Robert Spaemann has shown on many occasions that ethos is no derived from ethics –like discourse is–, but on the contrary. Aristotle was able to see this in all its seriousness. So was Kant. And Alasdair Macintyre has seen it in his own way by indicating, in opposition to liberal authors, that justice cannot be defined independently of the practical particularities of individuals. Reconstructing this ethos from what Macintyre calls the “internal goods of practice” is, I think, the hope that bioethics may rise from its ashes. Physicians with a conscience know more about ethics than most “expert bioethicists”.
References
- Tötung auf Verlangen. Wohltat oder Untat?, Reclam, Stuttgart, 1997.
- In a recent book I have shown the futility with which, within this context, it is normally claimed that the human embryo is “potentially” a human being. Vid. Barrio, J.M., Metafísica para gente corriente (in English: Metaphysics for ordinary people),Rialp, Madrid, 2017, pp. 134-140.
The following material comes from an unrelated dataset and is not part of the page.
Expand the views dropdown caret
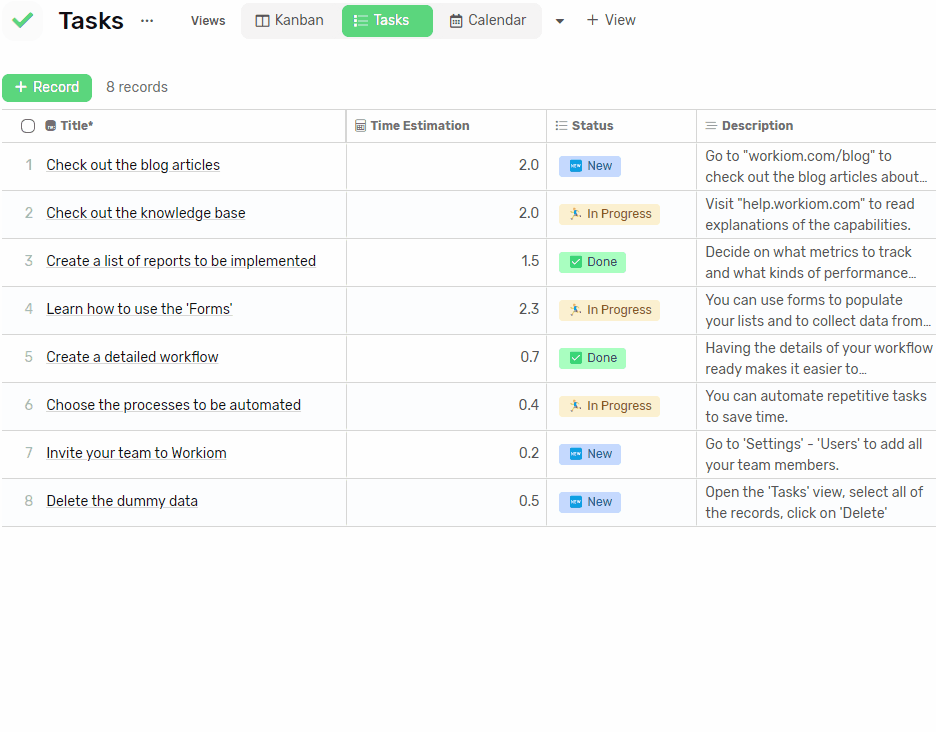The width and height of the screenshot is (936, 732). 559,21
- Cfr. Llano, A., Maravilla de maravillas: conocemos (in English: Wonder of wonders: we know), Eunsa, Pamplona, 2016, p. 39. “As Elizabeth Anscombe indicated at the time, the stance at the basis of most errors is ‘emotivism’. The starting point is something which is, simply, not true: the immediacy of moral perception, where ethical attitudes are viewed as objects of individual preference, unyielding to any moral basis. We are confronted with freedom understood as choice, as an option or election between many available possibilities, as if they were a range of articles displayed in a supermarket. Pro-choice would be the only behaviour worthy of mature and reasonable individuals in a democratic society, and even the pro-life stance would be subject to it. Well, it happens to be that this understanding of choice has no maturity or reason of any kind: it is only a spontaneity that, more than anything else, reveals infantilism” (p. 17).
- In Poetics,Aristotle clearly saw the exemplary value of myths. Usually, stories have a more exemplary and cathartic force than ethical arguments. In any case, it is positive that the former precede and accompany the latter.
- The followers of Aristotle talk of the habitus principiorum, the intellectual “having” at the root and base of every discourse, i.e. the cognitive possession of the first and most basic principles of reason. They consider that the habit of principles is an intellectual virtue, “dianoethics”. Saint Thomas Aquinas explains that it is not an intellectual act, but rather the implicit, common knowledge of certain fundamental axioms which in turn presuppose certain first concepts, which are in the genome, in the profound structure of any intellectual use, whether theoretical or practical. This category includes the concept of being and its transcendental properties –with truth and goodness among them–, the principles of non-contradiction, of identity, of excluded middle, etc.